Ernie has worked to raise money for historic institutions, restore murals on Chapel Hill and Carrboro’s historic buildings, save old neighborhoods, and increase the number and variety of walking and biking tours throughout Orange County – all because he sees our historic institutions as assets rather than burdens.

But Ernie’s love of historic preservation also contains an argument for economic development. He believes more visitors and investors are attracted to areas that preserve their communities.

Ernie Dollar in his storytelling element

Learning from Other Cities

“It’s easy to point to major cities that have successfully capitalized on heritage tourism, from Philadelphia’s Freedom Trail, which is one of the easiest way-finding trails in America, and Charleston's guided tour options that provide exceptional and unique experiences for visitors.” He believes the rich and diverse heritage of Orange County is more valuable than most people think. 

“Closer to home, Raleigh's Historic District Commission created a great walking tour app of its historic buildings, and Durham marks “Black Wall Street” with a series of public sculptures. These are easy solutions with big impacts,” he says.

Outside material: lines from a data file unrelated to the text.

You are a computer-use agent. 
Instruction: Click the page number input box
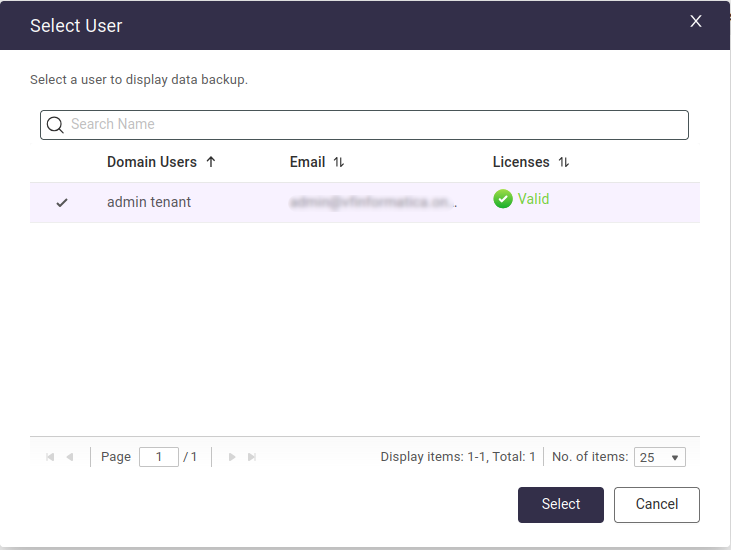pyautogui.click(x=159, y=457)
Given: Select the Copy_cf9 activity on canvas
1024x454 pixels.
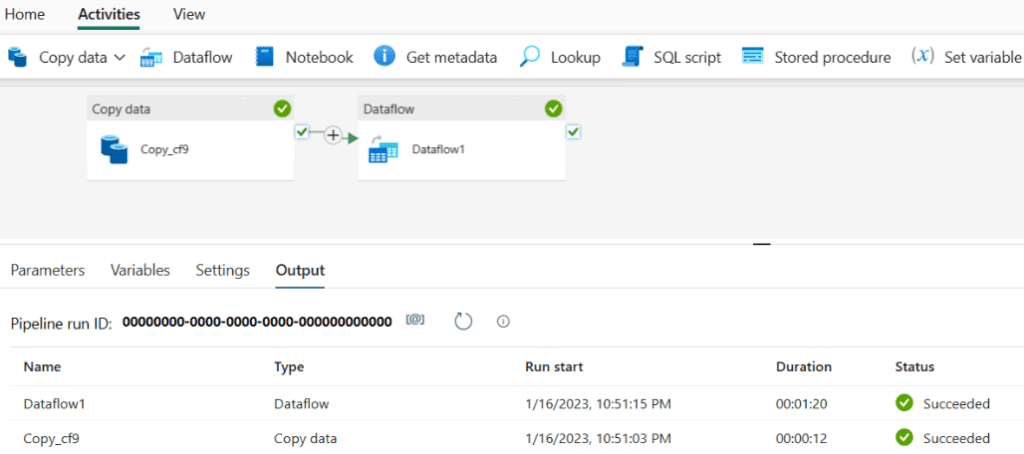Looking at the screenshot, I should point(190,138).
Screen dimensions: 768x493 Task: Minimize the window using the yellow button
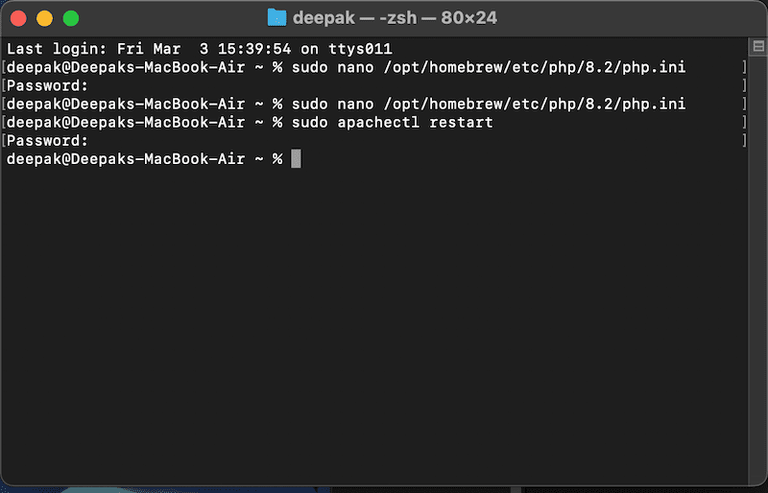45,19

More than just history for history’s sake, Dollar believes that past is important to guide the future. “History is an important tool for social justice, economic development, and fostering a higher standard of living for communities.”


More than an Internet

Yet places like museums and historical gathering spots provide citizens access to places where they can learn about histories – honorable histories, as well as blemished.

Currently, safe spaces for difficult community conversations are under-supported.

In the absence of these places, Dollar points to the internet as the new and sole educator of our complex past, which often removes the human connection to storytelling.

Ernie has spent his career bringing the past alive and demonstrating its value far beyond names, dates, and facts of yesterday. Our historic institutions fill this much-needed gap, reminding us of who we are, have far we’ve come, and who we strive to be. 

But this much is certain: historic places are not renewable. Once gone, they’re gone — they’re lost forever. For Orange County, it’s easy to see that an investment in the past today brings the promise of a better tomorrow.